The clinical signs and symptoms of esophageal perforation are largely dependent upon the anatomic location of the defect. Fever, tachycardia, tachypnea, dyspnea, shock, and leukocytosis are frequently present regardless of the site of the injury. Crepitus, indicative of underlying subcutaneous emphysema, suggests a perforation in the neck or pyriform sinus. Additionally, these patients may describe neck pain of varying severity, vocal disturbances classically described as a prominent “nasal” tonality, dysphagia, or bleeding through the mouth. Perforations of the thoracic or abdominal esophagus often result in vomiting, chest and/or back pain, dyspnea, dysphagia, and bleeding. In addition, defects of the intra-abdominal esophagus commonly cause abdominal pain and distention. “Mackler’s Triad” denotes the classic presenting syndrome of patients with spontaneous esophageal rupture, and includes vomiting, lower chest pain, and subcutaneous emphysema. The Anderson Triad, likewise suggestive of spontaneous esophageal rupture, includes subcutaneous emphysema, rapid respirations, and abdominal rigidity.

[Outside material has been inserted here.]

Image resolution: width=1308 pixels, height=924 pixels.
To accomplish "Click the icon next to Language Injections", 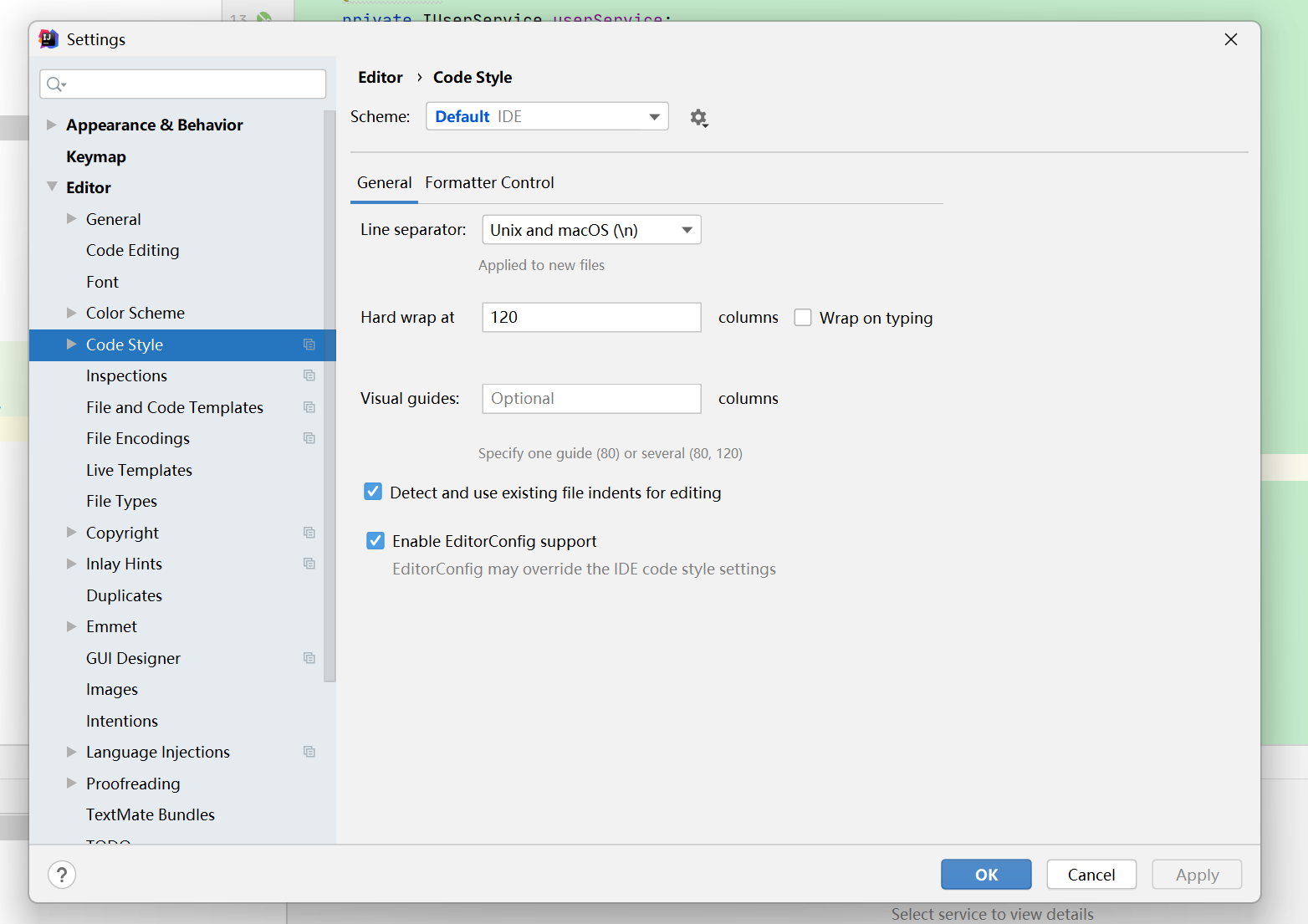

Evaluation of the patient with suspected esophageal perforation begins with a detailed history and physical examination. Particular attention should be given to any recent history of instrumentation or trauma to the neck or torso, quantitative and qualitative assessment of recent food and liquid consumption, evidence of malignancy such as recent weight loss or dysphagia, or any signs of progressing sepsis. Hemodynamic instability should be immediately addressed with placement of large-bore intravenous catheters and fluid administration. Once esophageal perforation is suspected, antero-posterior and lateral upright chest and abdominal radiographs should be obtained without delay. Radiographic findings suspicious for perforation include subcutaneous emphysema, the ­presence of pleural effusions, pneumomediastinum, hydro/­pneumothorax, and pleural thickening. Radiographs are particularly useful in the setting of suspected iatrogenic perforation, as they may prove diagnostic in up to 80% of these patients. Furthermore, radiographs have utility in terms of localization of the defect; a right pleural effusion suggests a mid-esophageal perforation, while a left effusion portends a lower esophageal lesion.

The gold standard for diagnosis of perforation is a contrast swallow study, done in the presence of the treating surgeon. Performed fluoroscopically, the patient should be oriented obliquely relative to the source and remain in a standing, semierect position, which will facilitate the detection of small leaks (Fig. 14.1 through Fig. 14.5). Given the risk of severe pneumonitis associated with gastrograffin aspiration, angiography agents are preferred. Barium use can complicate future imaging in the patient due to persistence of the substance in the esophagus for several days, and should only be used if an obvious perforation is not detected on initial swallow evaluation with a water-soluble contrast agent. Although essential in the initial evaluation of suspected esophageal perforation, the false negative rate of contrast radiography approaches thirty percent.